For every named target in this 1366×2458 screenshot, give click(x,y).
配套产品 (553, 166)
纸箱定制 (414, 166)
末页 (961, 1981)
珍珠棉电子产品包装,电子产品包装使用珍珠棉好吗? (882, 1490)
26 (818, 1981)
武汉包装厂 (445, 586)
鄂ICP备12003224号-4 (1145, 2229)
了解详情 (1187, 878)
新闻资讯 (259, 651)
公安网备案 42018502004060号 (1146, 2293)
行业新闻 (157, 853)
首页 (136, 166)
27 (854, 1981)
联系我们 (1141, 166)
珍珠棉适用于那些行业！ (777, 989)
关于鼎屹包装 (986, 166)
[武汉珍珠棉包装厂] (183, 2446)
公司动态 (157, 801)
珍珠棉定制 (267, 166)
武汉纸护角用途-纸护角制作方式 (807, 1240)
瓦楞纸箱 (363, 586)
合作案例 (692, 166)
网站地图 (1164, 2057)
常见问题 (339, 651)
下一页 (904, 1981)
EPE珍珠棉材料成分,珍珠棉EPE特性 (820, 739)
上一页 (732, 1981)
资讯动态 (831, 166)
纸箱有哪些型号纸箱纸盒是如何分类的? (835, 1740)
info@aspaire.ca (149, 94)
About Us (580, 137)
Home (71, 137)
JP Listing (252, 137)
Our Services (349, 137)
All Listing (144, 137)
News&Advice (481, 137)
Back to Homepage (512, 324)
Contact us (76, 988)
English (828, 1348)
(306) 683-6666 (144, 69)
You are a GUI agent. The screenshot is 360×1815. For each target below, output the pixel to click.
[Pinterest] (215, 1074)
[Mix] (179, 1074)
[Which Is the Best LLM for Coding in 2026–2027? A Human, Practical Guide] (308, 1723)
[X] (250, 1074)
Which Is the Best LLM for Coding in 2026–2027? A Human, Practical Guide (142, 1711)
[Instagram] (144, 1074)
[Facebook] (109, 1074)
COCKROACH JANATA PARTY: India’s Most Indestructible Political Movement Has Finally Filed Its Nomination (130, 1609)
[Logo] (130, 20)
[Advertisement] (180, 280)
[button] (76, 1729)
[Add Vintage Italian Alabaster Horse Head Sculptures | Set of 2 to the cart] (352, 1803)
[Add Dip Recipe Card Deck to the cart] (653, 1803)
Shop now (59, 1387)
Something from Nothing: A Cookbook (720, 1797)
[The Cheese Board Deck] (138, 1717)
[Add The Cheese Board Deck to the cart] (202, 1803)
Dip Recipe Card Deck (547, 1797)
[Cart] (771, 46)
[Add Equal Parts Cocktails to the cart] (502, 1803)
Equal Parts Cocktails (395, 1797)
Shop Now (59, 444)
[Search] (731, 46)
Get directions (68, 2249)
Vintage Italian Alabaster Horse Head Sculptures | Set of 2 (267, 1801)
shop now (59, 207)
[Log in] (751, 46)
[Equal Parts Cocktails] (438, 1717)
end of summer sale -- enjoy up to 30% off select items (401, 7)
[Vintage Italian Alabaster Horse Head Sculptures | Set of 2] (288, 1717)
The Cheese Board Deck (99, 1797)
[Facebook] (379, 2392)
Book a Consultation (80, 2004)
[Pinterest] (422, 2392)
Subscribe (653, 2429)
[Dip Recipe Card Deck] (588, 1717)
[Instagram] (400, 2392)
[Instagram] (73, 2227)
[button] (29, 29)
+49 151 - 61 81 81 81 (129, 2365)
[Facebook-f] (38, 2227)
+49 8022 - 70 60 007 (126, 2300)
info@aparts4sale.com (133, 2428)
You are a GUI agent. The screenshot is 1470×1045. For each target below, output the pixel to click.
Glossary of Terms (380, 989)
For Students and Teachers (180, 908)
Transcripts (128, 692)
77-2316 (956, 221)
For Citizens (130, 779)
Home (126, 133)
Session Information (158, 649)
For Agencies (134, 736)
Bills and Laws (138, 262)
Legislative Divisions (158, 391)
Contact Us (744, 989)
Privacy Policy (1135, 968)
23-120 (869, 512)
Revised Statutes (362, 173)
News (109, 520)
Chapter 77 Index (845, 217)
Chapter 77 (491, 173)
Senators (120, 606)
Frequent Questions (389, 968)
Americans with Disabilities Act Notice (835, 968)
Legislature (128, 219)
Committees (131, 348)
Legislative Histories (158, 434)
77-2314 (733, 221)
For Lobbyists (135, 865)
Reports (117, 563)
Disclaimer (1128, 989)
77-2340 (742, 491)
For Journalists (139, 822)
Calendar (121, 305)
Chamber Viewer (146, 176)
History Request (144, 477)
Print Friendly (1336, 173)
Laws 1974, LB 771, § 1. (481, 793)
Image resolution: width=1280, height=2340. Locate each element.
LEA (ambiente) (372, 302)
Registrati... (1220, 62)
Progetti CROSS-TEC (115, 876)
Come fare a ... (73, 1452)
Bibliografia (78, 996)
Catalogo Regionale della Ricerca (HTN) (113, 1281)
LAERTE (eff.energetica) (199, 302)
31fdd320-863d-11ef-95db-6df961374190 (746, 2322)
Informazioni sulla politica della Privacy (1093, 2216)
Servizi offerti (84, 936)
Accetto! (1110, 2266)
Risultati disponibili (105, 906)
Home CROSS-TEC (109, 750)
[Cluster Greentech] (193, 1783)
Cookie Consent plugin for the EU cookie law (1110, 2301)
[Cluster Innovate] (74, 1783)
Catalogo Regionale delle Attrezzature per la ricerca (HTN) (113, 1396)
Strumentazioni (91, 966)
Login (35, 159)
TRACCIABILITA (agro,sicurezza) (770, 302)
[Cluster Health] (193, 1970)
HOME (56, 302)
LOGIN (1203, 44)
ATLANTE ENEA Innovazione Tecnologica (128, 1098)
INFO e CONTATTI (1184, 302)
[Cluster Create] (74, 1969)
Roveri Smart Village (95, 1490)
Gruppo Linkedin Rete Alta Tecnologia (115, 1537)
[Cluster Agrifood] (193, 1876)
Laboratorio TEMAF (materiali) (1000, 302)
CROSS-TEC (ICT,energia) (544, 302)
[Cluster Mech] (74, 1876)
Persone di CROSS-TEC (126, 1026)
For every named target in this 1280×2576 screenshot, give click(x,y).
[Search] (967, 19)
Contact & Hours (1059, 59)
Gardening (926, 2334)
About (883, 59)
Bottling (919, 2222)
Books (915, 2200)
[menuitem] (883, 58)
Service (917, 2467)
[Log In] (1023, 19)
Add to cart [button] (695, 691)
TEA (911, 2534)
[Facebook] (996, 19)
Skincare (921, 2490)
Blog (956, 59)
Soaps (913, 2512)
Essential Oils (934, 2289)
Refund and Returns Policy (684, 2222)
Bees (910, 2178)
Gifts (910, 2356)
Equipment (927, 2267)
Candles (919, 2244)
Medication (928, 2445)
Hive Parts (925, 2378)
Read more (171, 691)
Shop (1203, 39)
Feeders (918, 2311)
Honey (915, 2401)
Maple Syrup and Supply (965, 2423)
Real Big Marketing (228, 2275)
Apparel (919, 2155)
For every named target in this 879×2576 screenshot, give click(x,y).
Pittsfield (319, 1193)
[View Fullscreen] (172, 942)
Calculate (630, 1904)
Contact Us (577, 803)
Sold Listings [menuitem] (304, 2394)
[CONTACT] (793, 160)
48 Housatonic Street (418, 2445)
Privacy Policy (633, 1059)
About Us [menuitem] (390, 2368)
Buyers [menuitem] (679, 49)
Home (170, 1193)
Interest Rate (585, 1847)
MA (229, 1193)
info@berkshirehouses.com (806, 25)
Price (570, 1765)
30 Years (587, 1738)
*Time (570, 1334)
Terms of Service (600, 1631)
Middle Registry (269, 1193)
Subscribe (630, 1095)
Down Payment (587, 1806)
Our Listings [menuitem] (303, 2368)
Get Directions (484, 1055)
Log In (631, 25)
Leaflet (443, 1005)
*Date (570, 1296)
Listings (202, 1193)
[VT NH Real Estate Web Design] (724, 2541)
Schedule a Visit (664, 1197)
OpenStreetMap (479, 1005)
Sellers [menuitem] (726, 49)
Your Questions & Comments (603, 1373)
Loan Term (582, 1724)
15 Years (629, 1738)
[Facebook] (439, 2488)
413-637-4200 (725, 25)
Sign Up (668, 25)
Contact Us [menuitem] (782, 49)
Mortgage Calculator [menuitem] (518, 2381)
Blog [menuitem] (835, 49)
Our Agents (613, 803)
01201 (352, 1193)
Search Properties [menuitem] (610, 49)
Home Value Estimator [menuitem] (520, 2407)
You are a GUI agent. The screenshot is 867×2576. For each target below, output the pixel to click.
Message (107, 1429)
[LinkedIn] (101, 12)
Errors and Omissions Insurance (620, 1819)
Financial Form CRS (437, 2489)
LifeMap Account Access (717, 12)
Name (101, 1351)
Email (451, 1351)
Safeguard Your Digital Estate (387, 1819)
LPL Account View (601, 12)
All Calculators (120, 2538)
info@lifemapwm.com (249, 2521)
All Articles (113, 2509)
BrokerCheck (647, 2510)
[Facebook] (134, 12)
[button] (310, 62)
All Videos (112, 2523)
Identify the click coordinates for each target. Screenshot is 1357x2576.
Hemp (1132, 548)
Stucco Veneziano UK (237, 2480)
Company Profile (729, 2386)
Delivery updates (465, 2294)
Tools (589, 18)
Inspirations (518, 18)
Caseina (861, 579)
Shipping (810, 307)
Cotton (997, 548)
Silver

> **TASK TO CARRY OUT**:
Using the entries above, give the number of lines that carry the string "Human", without anything else.

> **WRITTEN ANSWER**:
2